Gazze Şeridi'ndeki 3 İsrailli erkek esir karşılığında İsrail hapishanelerindeki 183 Filistinli serbest bırakıldı.
İşgal altındaki Batı Şeria'da bulunan Ofer Askeri Cezaevi ve İsrail'in güneyindeki Ketziot Hapishanesinden salıverilen Filistinliler, Uluslararası Kızılhaç ekiplerine teslim edildi.
Esirleri taşıyan Kızılhaç'a ait otobüs, Ramallah'ta Filistinliler tarafından sevinç gösterileriyle karşılandı.
Filistinli dünyaca ünlü şair Mahmud Derviş'e atfedilen Ramallah'taki müzenin önünde, esirler Kızılhaç otobüsünden omuzlarda taşınarak indirildi.
Hamas'ın lider kadrosundan Şeyh Cemal Tavil (62), İsrail hapishanesinde maruz kaldığı muamele nedeniyle otobüsten indirilince Filistin Kızılayı tarafından hemen hastaneye kaldırıldı.
Filistinliler, hapishanedeki İsrailli gardiyanların esirleri Tevrat'tan bir ayeti okumaya zorladığını, Şeyh Tavil'in bunu reddettiği için darbedildiğini aktardı.
"BİR BUÇUK YIL KENDİMİ BİLE GÖREMEDİM"
Esirlerden Muhammed Hureyviş, 24 sene hapse mahkum edildiğini ancak anlaşma sayesinde 15,5 yılda serbest kaldığını belirtti.
Esirlerin serbest kalma konusunda ümitlerinin kalmadığı bir dönemde, "Allah'ın kendilerine özgürlük bahşettiğini" dile getiren Hureyviş, anlaşmayı sağlayanlara teşekkür etti.
Hureyyiş, şapkasını çıkararak İsrail hapishanesinden serbest bırakılmadan önce zorla saçlarının çok kısa biçimde tıraş edildiğini söyledi.
Duygularını tarif etmenin mümkün olmadığını paylaşan Hureyyiş, "Bir buçuk yıldır kendimi bile görmedim ilk defa görüyorum.

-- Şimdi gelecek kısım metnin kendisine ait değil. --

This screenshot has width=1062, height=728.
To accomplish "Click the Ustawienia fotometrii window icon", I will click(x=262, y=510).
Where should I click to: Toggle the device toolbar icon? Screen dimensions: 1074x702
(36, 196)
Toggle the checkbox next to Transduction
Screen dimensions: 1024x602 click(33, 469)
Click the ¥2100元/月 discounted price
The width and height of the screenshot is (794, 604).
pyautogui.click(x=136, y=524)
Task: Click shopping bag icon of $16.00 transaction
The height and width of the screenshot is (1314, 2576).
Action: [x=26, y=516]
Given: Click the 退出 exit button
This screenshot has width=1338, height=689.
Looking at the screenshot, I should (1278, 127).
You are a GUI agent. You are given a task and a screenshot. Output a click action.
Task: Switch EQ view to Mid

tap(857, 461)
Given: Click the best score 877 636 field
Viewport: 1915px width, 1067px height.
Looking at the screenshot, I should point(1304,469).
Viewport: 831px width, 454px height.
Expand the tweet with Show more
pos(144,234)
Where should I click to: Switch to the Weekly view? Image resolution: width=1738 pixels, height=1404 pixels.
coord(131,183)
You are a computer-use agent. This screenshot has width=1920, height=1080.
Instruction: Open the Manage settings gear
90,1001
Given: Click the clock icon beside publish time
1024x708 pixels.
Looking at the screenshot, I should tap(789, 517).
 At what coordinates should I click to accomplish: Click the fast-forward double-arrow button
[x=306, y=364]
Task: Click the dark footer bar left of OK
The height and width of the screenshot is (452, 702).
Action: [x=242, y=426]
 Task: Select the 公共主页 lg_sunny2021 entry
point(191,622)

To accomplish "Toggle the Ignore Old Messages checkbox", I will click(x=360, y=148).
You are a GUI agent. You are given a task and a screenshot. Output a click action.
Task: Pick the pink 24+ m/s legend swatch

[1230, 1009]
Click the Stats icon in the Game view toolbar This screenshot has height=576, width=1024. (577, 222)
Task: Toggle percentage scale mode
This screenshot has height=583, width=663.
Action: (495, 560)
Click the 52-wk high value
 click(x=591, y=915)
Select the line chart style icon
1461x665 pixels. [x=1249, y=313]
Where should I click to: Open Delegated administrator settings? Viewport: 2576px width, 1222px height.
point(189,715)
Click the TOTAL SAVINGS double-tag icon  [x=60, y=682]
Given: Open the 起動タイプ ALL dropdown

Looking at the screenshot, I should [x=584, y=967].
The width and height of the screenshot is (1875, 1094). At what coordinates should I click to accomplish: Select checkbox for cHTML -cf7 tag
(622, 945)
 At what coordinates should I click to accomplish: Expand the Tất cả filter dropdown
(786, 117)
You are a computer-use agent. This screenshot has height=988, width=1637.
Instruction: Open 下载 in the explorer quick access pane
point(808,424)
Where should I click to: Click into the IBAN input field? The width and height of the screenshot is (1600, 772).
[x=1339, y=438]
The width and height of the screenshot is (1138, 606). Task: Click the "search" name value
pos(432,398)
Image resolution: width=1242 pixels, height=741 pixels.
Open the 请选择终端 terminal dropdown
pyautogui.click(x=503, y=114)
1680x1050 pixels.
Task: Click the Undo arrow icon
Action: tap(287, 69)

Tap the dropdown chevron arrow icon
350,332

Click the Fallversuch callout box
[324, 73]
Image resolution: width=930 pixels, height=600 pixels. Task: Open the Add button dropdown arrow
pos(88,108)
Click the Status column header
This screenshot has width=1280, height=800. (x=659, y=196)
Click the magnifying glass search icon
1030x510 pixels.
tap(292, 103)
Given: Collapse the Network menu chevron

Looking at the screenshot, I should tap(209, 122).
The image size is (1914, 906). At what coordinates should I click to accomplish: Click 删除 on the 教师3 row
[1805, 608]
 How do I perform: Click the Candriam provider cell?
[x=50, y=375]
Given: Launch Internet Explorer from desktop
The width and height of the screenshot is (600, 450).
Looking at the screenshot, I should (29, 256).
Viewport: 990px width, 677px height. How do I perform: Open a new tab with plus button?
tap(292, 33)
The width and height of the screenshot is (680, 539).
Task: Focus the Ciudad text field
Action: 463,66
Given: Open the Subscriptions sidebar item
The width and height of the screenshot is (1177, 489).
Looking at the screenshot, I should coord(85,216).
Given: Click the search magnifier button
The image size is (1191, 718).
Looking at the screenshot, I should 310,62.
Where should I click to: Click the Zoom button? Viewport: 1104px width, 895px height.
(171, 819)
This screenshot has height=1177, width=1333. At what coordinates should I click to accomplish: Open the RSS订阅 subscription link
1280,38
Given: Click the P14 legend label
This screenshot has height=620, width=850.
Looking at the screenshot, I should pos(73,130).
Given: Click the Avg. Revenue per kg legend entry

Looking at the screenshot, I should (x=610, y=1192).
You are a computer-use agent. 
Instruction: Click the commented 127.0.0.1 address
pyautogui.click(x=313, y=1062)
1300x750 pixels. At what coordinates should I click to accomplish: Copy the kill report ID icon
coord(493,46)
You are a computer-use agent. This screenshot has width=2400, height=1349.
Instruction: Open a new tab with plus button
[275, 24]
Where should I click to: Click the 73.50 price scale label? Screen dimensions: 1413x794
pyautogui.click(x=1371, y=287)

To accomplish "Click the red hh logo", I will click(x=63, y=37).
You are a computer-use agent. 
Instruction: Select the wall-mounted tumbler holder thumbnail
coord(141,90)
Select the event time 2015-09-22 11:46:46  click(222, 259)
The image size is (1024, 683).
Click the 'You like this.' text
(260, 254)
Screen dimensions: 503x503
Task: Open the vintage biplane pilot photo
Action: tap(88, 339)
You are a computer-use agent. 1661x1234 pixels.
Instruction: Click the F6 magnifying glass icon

Toplamda 18 kilogram kaybettim." dedi.
Filistinli 55 yaşındaki Hatim Ceyyus ise 6 defa müebbet hapis cezasına çarptırıldığını ancak şimdi serbest kaldığını ve bugünün "yeniden doğdukları gün olduğunu" ifade etti.
ESİRLERE "KUTLAMA YAPMAYIN" UYARISI
Ahmed Avni Takatika (21) da üç buçuk yıl hapse mahkum edildiğini 2 sene sonra esir takası anlaşmasıyla serbest kaldığını ve hapishanelerde koşulların ağır olduğunu anlattı.
İsrail hapishanelerindeki son anlarının, daha önce olduğu gibi "aşağılandıklarını, dövüldüklerini ve kötü muamelenin eksik olmadığını" vurgulayan Takatika, İsrail iç istihbaratı Şin-Bet'in (Şabat) kendilerine kutlama yapmamaları, "hatta kimseye selam dahi vermeden eve gitmeleri gerektiği uyarısı yaptığını" söyledi.
HAPİSHANELERDEKİ KOŞULLAR AĞIR
Muhammed Düveykat ise 18,5 sene hapse mahkum edildiğini ve 16 yıl sonra esir takası anlaşmasıyla serbest kaldığını aktardı.
Hapishanelerdeki koşulların çok ağır olduğunu ve maruz kaldıkları muamelenin "eşi benzeri olmadığını" dile getiren Düveykat, gardiyanların tüm serbest kalan esirlerin koluna Tevrat'tan bir ayet yazılı bileklik taktığını ve esirleri bunu okumaya zorladıklarını kaydetti.
İsrail hapishanesinde Filistinlilere takılan bileklikte, "Ebedi halk unutmaz, düşmanlarımı kovalayıp, yakalayacağım." ifadesi yer alıyor.
İyad Ebu Suheydem ise 18 defa müebbet hapis cezasına çarptırıldıktan yaklaşık 20 yıl sonra serbest kaldığını, 7 Ekim 2023'ten bugüne dünyayla temaslarının kesildiğini, dışarıdan hiç haber alamadıklarını aktararak, "Hapishaneye ilk girdiğim günden itibaren serbest kalacağımı biliyordum. Buradaki İsrailli gardiyana 'bir gün buradan çıkacağım' diye söyledim. 'Nasıl çıkacaksın?' diye sordu. 'Allah bir gün beni çıkaracaktır' dedim. Tabii ki bana inanmadı." şeklinde konuştu.
Filistinli esirlerin İsrail hapishanelerinde çok zor durumda olduğunu tekrarlayan Şuheydem, on yıllarca hapis hayatındaki en ağır koşulları 7 Ekim 2023'ten sonra gördüğünü söyledi.
İsa Battat ise 3 müebbet ve 40 yıl hapis cezasına mahkum edildiğini 22 sene sonra özgürlüğe kavuştuğunu belirtti.
Hapishane koşullarının ağır olduğunu, "özgürlüğün ise tarif edilemeyeceğini" dile getiren Battat, "İsrail hapishanelerinde bize yeterli gıda, kıyafet, sağlık hizmeti ve hiçbir şey sağlanmadı" dedi.